------ Data in this exercise ------

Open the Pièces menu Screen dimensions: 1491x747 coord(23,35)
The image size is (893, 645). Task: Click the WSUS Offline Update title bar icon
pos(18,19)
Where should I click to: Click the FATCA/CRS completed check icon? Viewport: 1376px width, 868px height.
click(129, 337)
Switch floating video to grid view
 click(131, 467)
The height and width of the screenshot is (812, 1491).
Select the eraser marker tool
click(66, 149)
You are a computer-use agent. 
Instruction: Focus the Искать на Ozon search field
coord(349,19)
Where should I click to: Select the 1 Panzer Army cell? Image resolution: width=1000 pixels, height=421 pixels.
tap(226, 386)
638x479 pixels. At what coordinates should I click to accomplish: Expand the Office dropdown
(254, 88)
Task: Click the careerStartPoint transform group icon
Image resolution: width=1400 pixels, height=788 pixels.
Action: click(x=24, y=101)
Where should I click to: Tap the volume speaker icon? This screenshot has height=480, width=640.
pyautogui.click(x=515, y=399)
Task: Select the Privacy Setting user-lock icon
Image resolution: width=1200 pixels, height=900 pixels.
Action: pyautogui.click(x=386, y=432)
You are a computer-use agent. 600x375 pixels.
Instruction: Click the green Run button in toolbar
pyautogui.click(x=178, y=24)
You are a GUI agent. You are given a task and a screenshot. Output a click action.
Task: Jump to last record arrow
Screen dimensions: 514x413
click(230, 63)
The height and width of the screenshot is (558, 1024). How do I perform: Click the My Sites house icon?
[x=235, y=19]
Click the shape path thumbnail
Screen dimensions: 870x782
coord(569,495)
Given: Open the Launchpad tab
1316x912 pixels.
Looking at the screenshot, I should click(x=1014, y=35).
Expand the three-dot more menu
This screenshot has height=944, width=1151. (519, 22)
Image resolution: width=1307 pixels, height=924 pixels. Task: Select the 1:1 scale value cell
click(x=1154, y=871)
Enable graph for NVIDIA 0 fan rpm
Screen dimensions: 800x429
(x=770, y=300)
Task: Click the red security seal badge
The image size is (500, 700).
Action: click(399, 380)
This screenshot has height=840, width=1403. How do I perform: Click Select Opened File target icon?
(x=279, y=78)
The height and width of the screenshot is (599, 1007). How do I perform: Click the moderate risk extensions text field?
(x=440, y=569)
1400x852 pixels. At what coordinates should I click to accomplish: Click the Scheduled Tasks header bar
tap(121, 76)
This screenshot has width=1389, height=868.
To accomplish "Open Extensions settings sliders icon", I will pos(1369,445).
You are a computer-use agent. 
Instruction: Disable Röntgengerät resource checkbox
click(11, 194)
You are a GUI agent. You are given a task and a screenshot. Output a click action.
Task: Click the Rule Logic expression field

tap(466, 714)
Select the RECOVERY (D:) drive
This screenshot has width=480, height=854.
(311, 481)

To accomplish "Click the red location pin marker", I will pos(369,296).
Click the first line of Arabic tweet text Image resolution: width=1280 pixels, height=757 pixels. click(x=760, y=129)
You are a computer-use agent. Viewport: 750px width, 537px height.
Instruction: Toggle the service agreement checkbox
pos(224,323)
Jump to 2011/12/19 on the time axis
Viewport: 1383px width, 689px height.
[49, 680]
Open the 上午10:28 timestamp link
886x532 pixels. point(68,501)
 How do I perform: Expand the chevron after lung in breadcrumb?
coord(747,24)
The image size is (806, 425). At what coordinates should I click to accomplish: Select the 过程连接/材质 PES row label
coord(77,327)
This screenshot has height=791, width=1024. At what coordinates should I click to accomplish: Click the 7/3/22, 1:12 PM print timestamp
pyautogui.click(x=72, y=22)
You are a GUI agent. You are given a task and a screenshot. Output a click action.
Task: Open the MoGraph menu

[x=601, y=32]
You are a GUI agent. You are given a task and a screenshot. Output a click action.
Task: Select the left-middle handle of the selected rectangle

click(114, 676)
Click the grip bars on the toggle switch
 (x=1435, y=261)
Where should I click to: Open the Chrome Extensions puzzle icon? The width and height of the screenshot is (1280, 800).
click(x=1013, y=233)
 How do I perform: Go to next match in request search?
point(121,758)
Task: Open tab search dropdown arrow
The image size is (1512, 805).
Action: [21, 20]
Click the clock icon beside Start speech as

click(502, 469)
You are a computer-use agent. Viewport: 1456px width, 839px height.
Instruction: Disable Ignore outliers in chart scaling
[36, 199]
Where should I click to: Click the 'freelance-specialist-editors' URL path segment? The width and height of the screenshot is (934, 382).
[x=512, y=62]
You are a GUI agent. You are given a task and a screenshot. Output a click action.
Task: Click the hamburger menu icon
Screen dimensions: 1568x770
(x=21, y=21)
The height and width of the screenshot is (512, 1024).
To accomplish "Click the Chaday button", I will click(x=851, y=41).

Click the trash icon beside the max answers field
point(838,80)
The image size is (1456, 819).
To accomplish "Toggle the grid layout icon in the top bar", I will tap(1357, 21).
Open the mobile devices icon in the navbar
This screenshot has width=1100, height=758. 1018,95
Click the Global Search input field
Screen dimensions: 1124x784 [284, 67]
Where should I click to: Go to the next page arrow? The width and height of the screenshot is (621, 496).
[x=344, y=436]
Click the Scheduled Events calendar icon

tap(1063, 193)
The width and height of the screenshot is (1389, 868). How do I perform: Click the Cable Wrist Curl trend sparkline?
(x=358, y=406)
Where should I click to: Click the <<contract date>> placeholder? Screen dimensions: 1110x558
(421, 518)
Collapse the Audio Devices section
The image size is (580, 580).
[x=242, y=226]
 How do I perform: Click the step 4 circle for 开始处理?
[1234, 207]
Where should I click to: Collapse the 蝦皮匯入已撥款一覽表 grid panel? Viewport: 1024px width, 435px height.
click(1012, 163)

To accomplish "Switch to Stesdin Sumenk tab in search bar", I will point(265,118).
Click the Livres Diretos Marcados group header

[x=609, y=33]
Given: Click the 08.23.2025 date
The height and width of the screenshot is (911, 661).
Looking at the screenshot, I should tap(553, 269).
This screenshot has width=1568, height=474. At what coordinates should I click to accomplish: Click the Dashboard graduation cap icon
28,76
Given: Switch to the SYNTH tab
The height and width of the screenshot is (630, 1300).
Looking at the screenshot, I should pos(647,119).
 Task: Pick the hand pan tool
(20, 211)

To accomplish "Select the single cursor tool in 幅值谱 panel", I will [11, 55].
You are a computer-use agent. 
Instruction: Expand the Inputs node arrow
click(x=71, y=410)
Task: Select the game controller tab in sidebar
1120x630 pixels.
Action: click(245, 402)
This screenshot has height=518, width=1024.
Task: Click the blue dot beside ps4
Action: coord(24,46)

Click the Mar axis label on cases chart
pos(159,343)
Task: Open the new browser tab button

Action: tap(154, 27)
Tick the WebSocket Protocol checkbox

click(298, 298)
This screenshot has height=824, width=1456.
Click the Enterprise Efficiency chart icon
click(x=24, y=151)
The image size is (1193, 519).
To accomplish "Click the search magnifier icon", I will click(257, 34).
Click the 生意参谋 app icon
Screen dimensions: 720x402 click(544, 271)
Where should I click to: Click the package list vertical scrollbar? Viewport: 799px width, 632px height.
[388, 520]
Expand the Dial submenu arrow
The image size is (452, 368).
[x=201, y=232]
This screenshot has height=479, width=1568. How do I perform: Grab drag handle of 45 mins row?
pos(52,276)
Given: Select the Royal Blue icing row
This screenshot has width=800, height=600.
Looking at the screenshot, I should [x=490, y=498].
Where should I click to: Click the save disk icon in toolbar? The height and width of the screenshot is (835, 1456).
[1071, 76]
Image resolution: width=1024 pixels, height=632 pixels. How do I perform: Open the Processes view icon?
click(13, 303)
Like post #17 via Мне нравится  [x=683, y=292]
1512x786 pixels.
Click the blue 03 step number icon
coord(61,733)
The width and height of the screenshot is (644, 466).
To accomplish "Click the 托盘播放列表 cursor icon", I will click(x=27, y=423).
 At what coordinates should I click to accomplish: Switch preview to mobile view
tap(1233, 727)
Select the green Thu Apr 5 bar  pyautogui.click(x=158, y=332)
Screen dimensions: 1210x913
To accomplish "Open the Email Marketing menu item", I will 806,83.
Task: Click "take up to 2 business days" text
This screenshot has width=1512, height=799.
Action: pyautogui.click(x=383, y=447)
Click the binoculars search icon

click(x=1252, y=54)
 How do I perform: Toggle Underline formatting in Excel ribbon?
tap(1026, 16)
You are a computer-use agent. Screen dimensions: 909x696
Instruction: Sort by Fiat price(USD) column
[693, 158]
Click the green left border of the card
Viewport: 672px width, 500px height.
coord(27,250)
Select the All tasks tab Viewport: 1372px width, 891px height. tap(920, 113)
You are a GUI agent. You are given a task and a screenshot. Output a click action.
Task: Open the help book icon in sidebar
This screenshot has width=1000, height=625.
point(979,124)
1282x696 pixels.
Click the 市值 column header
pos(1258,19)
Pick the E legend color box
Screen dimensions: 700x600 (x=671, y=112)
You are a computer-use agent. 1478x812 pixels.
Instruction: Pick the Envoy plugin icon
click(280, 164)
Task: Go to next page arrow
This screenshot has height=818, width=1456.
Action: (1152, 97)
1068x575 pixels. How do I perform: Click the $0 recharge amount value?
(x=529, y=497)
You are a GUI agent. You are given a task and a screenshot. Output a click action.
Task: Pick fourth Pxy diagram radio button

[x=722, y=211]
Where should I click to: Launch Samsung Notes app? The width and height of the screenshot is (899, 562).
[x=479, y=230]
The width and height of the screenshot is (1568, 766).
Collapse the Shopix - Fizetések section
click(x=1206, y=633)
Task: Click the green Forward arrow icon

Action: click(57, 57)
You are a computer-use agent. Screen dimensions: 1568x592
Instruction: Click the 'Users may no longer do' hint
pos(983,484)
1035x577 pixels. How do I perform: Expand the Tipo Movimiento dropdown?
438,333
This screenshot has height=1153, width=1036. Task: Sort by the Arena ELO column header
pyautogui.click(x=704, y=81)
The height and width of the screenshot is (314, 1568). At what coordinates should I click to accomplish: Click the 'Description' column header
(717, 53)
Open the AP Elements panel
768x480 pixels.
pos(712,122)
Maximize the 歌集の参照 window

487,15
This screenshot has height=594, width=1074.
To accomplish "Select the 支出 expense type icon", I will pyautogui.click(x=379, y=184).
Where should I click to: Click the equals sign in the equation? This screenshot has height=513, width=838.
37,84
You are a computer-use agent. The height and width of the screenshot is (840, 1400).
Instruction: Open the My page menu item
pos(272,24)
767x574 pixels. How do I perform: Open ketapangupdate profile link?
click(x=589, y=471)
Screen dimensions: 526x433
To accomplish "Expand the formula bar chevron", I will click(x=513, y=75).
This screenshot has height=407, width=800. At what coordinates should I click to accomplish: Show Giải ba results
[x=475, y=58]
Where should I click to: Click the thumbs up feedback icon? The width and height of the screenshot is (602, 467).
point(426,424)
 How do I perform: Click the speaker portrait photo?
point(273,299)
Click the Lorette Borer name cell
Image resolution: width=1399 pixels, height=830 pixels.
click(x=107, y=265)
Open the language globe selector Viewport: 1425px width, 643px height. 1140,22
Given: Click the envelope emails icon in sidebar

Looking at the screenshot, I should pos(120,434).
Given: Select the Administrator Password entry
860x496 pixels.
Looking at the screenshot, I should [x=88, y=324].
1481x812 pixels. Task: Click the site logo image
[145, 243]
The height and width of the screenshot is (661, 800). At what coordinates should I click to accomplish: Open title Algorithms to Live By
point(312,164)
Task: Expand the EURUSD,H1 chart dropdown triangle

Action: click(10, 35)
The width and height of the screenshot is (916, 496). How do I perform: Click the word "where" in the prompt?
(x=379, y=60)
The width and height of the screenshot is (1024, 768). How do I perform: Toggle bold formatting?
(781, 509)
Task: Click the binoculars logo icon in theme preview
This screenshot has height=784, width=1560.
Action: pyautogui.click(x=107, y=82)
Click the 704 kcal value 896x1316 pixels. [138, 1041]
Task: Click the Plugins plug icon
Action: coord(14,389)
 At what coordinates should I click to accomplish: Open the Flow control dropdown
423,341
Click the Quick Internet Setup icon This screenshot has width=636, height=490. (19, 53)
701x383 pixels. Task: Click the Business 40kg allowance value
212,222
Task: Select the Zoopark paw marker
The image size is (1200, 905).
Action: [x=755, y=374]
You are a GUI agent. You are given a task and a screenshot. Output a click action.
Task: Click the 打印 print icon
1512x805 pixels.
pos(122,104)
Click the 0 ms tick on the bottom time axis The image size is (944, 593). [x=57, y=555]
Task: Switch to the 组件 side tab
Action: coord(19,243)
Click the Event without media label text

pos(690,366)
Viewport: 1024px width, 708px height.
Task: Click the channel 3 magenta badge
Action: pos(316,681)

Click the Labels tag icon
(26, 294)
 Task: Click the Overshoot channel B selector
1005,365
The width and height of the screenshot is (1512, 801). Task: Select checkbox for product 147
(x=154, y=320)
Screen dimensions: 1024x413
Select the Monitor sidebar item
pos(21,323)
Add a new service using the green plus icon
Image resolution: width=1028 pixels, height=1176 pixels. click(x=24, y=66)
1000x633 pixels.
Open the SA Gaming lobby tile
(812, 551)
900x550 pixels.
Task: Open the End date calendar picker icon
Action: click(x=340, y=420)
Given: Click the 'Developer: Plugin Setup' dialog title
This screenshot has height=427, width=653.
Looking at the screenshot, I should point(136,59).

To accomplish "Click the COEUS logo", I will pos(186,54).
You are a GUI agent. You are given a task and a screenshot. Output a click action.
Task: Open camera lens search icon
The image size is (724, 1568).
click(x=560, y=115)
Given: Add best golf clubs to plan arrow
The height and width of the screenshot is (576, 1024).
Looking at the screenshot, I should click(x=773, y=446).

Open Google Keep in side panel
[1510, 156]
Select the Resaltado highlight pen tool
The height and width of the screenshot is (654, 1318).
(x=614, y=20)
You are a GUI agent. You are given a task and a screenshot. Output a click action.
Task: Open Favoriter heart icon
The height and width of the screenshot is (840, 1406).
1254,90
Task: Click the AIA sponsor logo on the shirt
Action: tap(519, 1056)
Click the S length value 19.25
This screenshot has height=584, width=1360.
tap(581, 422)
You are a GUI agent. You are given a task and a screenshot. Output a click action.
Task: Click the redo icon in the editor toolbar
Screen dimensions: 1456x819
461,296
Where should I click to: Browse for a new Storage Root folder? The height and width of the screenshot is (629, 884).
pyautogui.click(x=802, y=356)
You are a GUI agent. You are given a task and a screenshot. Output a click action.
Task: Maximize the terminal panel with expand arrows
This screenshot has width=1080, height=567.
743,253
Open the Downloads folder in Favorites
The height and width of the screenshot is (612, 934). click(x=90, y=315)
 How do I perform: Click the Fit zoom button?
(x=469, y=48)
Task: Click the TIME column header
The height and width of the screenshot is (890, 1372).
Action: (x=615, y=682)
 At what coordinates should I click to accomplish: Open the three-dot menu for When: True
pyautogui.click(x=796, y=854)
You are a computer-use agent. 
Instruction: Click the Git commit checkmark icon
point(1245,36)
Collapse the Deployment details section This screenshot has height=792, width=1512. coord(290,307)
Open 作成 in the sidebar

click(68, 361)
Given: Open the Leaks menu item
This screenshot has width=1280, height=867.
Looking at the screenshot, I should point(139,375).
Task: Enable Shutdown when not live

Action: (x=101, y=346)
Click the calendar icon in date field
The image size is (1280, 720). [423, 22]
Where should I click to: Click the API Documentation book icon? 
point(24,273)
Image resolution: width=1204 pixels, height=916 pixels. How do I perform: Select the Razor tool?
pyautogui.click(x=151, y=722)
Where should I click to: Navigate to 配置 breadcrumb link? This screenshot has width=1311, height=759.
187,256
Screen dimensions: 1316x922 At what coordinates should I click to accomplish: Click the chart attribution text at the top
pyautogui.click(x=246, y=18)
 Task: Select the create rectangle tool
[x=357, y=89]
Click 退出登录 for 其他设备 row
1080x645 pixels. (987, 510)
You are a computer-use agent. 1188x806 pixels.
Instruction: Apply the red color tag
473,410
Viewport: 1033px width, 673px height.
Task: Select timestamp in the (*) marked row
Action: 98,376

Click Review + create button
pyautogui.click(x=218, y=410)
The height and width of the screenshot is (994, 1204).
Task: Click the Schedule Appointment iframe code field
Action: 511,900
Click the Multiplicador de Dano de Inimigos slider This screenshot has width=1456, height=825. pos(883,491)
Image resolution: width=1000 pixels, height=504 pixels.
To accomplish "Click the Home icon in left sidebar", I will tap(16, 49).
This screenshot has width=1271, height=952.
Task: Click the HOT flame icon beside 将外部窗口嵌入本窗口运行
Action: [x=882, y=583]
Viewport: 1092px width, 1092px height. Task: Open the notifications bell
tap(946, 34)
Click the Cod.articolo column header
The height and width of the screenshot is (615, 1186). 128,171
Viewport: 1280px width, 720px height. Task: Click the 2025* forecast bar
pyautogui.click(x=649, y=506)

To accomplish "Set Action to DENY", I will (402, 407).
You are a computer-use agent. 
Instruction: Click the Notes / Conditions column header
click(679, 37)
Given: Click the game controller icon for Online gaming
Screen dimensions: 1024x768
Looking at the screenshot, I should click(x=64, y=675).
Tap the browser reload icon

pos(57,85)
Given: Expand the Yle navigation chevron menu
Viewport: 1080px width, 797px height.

------

[Work to do]
Write out the part of the material that opens with the line containing "767x574 pixels. How" and closes with the line containing "will click(x=513, y=75).", replacing "formula bar" with "address bar" and keeping everything else the same.

[Expected answer]
767x574 pixels. How do I perform: Open ketapangupdate profile link?
click(x=589, y=471)
Screen dimensions: 526x433
To accomplish "Expand the address bar chevron", I will click(x=513, y=75).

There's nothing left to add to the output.